TEXT EXTRACT:
# # # #

A concert has three pieces of music to be played before intermission. The time taken to play each piece has a normal distribution. Assume that the three times are independent of each other. The mean times are 15,30 , and \(20 \mathrm{~min}\), respectively, and the standard deviations are 1,2, and \(1.5 \mathrm{~min}\), respectively. What is the probability that this part of the concert takes at most \(1 \mathrm{~h}\) ? Are there reasons to question the independence assumption? Explain.

Short Answer

Expert verified
The probability that this part of the concert takes at most 1 hour is approximately 0.0314. The independence assumption should be questioned if there are factors like performer fatigue influencing the performances.

Step by step solution

01

Define the Problem

We need to calculate the probability that the total time taken by three independent musical pieces is at most 60 minutes, given their means and standard deviations.

# # # #

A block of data
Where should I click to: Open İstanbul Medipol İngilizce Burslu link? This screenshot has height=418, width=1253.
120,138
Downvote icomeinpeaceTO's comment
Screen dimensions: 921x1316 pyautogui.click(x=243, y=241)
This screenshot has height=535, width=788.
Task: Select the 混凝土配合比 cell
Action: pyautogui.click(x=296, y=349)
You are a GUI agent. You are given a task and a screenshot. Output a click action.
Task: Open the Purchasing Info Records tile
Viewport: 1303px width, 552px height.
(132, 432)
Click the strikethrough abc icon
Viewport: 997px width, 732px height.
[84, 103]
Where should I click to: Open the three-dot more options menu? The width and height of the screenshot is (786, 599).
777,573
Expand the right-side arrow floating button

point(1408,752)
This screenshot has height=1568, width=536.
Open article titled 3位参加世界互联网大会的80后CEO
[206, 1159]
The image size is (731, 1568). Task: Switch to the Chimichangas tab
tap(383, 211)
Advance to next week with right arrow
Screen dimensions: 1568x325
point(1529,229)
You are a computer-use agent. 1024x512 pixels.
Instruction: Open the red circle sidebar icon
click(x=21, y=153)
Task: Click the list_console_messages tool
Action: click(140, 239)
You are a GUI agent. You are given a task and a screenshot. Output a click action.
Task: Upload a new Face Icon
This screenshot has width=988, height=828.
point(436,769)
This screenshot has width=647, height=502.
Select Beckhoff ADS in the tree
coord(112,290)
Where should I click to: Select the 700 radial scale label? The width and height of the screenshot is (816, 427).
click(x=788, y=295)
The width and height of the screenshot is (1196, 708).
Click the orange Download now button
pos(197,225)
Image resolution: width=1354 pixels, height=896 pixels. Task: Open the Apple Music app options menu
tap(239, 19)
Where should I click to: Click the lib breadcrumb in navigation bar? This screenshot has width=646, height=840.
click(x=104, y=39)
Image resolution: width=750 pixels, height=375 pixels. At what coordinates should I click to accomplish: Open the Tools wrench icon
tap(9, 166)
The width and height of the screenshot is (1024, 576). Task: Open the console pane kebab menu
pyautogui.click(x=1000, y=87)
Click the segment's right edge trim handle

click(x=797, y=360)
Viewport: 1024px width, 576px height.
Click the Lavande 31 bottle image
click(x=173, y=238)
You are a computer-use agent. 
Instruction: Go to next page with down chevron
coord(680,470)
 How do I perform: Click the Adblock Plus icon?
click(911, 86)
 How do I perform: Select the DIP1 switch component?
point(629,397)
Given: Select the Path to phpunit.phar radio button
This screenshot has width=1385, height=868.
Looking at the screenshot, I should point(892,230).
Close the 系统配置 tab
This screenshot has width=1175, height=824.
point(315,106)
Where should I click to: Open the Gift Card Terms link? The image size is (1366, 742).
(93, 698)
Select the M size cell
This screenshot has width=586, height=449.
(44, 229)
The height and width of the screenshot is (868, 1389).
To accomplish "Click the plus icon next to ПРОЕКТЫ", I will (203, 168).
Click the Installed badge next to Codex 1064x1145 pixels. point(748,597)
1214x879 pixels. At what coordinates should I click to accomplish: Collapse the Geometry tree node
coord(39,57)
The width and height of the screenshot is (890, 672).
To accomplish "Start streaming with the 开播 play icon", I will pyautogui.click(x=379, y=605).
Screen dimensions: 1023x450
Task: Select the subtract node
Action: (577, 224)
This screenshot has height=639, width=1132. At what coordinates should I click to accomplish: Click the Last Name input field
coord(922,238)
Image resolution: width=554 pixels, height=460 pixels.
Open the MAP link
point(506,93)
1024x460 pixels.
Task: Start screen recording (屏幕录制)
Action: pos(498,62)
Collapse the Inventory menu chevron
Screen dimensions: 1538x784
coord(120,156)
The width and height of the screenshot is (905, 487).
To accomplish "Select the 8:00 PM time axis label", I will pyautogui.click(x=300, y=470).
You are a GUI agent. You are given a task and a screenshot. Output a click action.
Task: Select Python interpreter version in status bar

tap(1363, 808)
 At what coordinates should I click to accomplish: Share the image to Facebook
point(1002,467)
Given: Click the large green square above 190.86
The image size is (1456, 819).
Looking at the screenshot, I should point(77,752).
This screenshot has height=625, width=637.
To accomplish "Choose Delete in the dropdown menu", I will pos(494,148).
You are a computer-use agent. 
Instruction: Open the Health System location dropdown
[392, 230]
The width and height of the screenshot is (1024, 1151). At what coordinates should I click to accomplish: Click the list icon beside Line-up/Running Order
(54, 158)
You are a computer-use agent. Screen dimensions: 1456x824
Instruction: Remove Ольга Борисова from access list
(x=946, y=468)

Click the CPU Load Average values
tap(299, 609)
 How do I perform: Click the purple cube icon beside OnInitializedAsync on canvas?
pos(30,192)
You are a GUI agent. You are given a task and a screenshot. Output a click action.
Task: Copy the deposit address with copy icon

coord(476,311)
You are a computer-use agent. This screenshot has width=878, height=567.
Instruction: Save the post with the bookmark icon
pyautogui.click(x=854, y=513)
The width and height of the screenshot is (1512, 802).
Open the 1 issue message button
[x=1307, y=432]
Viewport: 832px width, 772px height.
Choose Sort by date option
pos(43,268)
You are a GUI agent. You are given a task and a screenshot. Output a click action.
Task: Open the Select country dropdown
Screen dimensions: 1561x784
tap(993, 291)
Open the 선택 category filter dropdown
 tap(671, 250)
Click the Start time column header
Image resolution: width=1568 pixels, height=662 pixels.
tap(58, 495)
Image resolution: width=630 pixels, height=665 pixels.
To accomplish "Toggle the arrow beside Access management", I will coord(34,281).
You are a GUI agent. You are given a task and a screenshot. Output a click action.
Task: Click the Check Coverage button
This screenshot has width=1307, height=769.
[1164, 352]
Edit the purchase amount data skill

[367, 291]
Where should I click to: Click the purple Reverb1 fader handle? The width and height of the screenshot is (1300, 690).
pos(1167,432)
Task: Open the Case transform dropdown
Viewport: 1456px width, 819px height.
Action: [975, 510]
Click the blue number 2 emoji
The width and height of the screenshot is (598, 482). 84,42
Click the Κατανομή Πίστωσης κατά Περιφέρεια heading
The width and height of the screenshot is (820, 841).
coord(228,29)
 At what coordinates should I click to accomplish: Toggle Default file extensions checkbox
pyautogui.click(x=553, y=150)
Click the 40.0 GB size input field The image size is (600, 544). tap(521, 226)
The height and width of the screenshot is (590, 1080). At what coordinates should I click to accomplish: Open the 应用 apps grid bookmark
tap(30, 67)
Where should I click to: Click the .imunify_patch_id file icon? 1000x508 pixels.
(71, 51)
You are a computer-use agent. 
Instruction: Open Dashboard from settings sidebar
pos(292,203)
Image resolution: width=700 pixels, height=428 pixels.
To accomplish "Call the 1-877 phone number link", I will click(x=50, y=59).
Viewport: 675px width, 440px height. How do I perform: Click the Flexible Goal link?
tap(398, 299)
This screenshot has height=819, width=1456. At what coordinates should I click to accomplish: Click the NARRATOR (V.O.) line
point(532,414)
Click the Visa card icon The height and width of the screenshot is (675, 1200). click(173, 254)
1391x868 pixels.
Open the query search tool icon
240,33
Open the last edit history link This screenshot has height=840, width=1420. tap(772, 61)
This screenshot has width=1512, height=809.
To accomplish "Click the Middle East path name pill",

# # # #

EXERCISE REQUIREMENTS: Reproduce word for word the part of the concert probability text from "Step by step" up to and including "and standard deviations.".

CORRECT RESULT:
Step by step solution

01

Define the Problem

We need to calculate the probability that the total time taken by three independent musical pieces is at most 60 minutes, given their means and standard deviations.